Of the 516 stations completed so far, 511 are reporting on the ADS-B network. In addition to the ground stations, 223 interfaces between the ADS-B network and various FAA facilities will be needed. By mid-November, 143—or 64%—of these had been installed and tested, with another 45 in final design and site preparation stages.
So it appears that the crucial ADS-B “Out” program is very much on track. However, to make the program a success, operators will have to ensure their aircraft have the necessary avionics equipment. The agency has set a deadline of 2020 for aircraft to have ADS-B capability in many types of airspace.
While ADS-B “Out” will undoubtedly yield significant ATM advantages, many experts say that the real benefit for system users will come from ADS-B “In”. The “In” aspect would enable the display of other aircraft positions and weather data in the cockpit, improving situational awareness and potentially enabling more direct routings.
Although the FAA has set a deadline for ADS-B Out equipage, it has yet to do so for ADS-B In. An industry rulemaking advisory committee told the agency in September 2011 that it “does not support an equipage mandate” for ADS-B In.
In a report to the FAA, the advisory committee stressed that ADS-B In shows great promise. But “based on the current maturity of ADS–B In applications and uncertainties regarding the achievable benefits, there is not a . . . business case for near-term ADS–B In equipage.”

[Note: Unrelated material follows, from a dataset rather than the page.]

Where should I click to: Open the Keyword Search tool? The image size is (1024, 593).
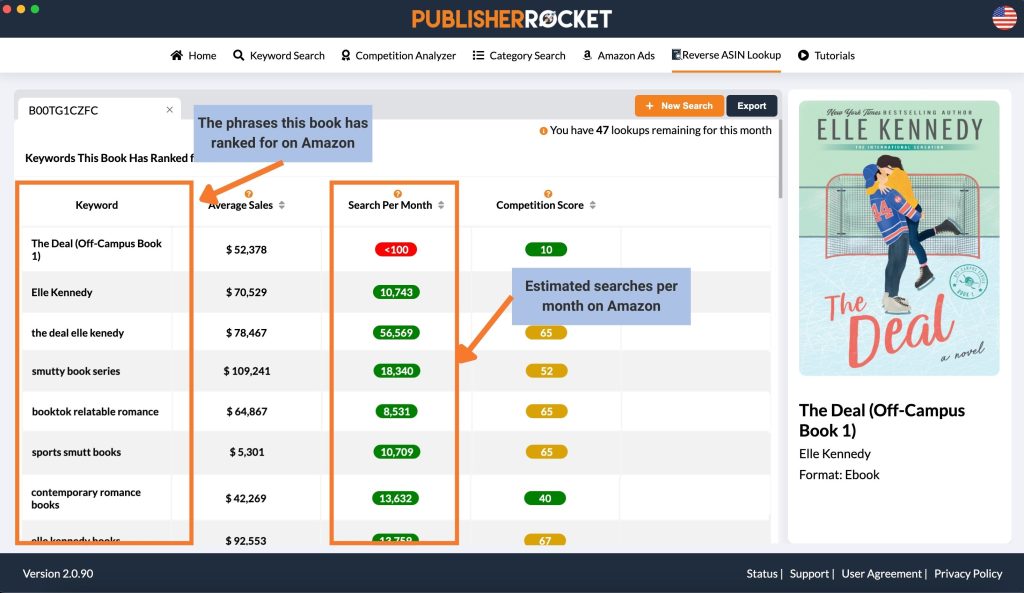point(279,56)

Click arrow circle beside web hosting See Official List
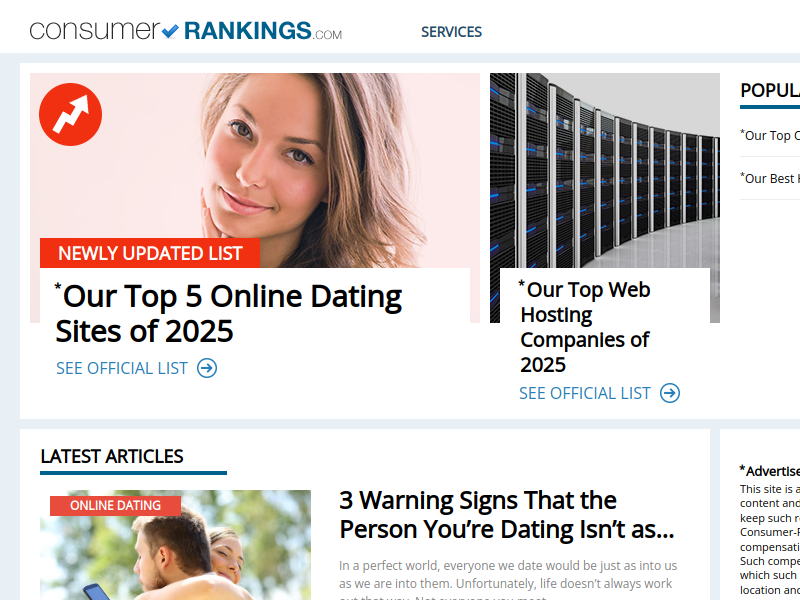[x=670, y=393]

Instead of setting a mandate, the committee recommended that the FAA should provide incentives for voluntary equipage and use demonstration projects to define benefits and standards for ADS-B In.
At this point, the FAA and industry appeared to be on the same page regarding ADS-B In; however, their hands could be forced by Congress. The FAA reauthorization bill passed in February 2012 orders the agency to develop an ADS-B In rule, that would, among other things, require equipage by aircraft in capacity-constrained airspace by 2020.
It is not yet clear how the FAA will satisfy this congressional requirement. To help it decide, the agency called for the ADS-B In advisory committee to “give us recommendations on how to proceed with ADS-B In, in light of the reauthorization bill,” an FAA spokesman tells Aviation Week. The FAA “recently received the [committee] report and [is] reviewing it.” The report will be published in the Federal Register after the FAA review, although there is no set timing on when that will occur, says the spokesman.
Meanwhile, important signs of progress are finally emerging on another key FAA effort, the ERAM program. This has been among the agency’s most troubled—and most expensive—projects in recent years, and the agency has been frequently lashed by congressional lawmakers and government watchdog agencies for the problems in ERAM.
ERAM is aimed at replacing the backbone operating system used in the FAA’s 20 en route centers. It predates the NextGen program, as the contract to build the new system was awarded to Lockheed Martin in 2002; however, it is considered an essential building block for NextGen, since it will be needed for many of the new technologies and procedures being planned.